A Cobertura Workaround, Use Of Jenkins On QNX Platforms

Bahadir
3 min readOct 14, 2019

3 years ago, once I was assigned to introduce continuous integration to my previous company, CI/CD was famous buzzword which I had limited information. Although I was aware of Cruise Control, and the idea of automation of tests, I had no idea about the importance of continuous integration.

Okay, I guess nowadays everyone (hopefully) is somehow recognize the crucial benefits of quick testing, immediate feedback while developing software. If you obey SOLID principles, design modular software, and create a set of independent and portable tests, believe me this is so simple. All you need to do is just to install a test automation tool (Jenkins, Hudson or Cruise Control, or whatever) and integrate it with your code versioning system (CVS).

What To Do If You Cannot Install Jenkins On Your OS?

Here the problem begins: Your target OS, which was QNX in my case, does not allow you to install Jenkins, due to the lack of Java support. If you cannot install Jenkins you cannot let that machine to be a slave Jenkins node.

Good thing is that Jenkins allows you to use its built-in SSH client implementation to connect your unix-like real time operating system QNX. So you might think of sending build commands to QNX via SSH. But how would your target QNX PC receive the source code? At this point you face two options: You can check out source code from master node and transfer all the necessary files to QNX via SSH, or you can directly check out source code into QNX via commands from SSH. While former increases load on your network, the latter adds one more CVS authorization node and brings responsibility to your scripts to clean the environment after your tests are done.

Once your QNX target obtains the files, simply prepare your build scripts and send it via SSH from master node.
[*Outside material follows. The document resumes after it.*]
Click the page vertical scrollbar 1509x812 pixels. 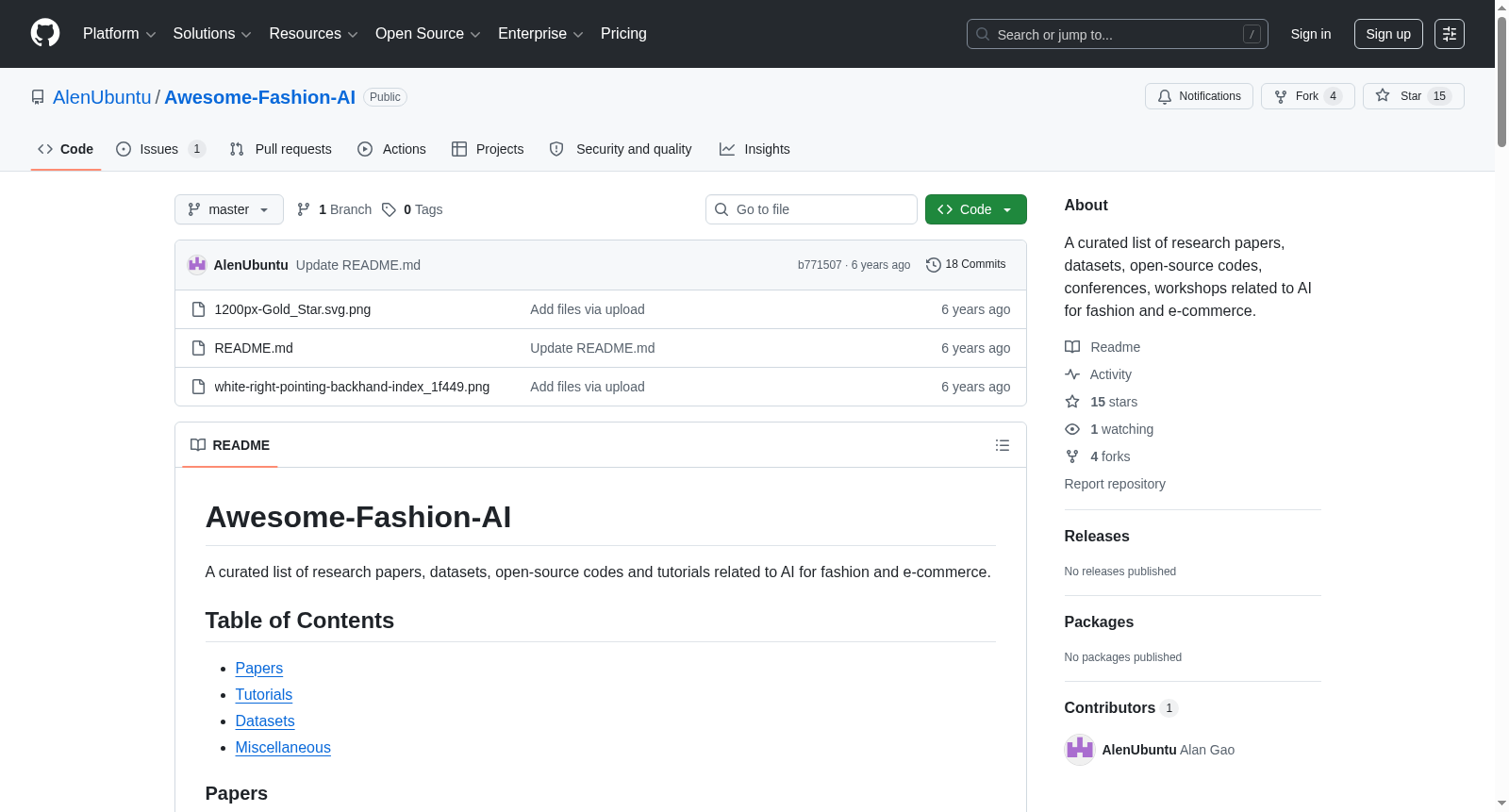point(1501,406)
Code Coverage and Test Results

The final stage of continuous integration is to collect feedback for your small contribution to product; test results and coverage analysis. There are many ways to obtain code coverage statistics and gcov tool is only one of them. There is also a very nice tool gcovr, which is written in python, and creates human readable outputs from gcov command. It is also very practical to generate Cobertura style xml reports and let Jenkins Cobertura Plug-In to parse these reports and show nice coverage statistics under your Jenkins job.

An example code coverage overview which is copied from here.

But here you will again face two options: After running your tests either you can transfer back gcno & gcda files to master node and run gcovr command. This will create xml files in directly in master. Or you can run gcovr command under QNX and transfer only the xml files to master node. Bad news for the ones who prefer the first way: you will get an error message from gcovr script complaining about the object file paths in gcno & gcda files. You will then find yourself messing with GCOV_PREFIX and GCOV_PREFIX_STRIP environment variables.

The same way, you can also transfer your test results into your master node. In my case I was using googletest and it is capable of creating junit style xml outputs. These xml files can be parsed by Jenkins JUnit Plug-In and yields a nice graphical representation of your tests’ pass/failed results.

Another nice overview containing the history of failed-passed tests is copied from here.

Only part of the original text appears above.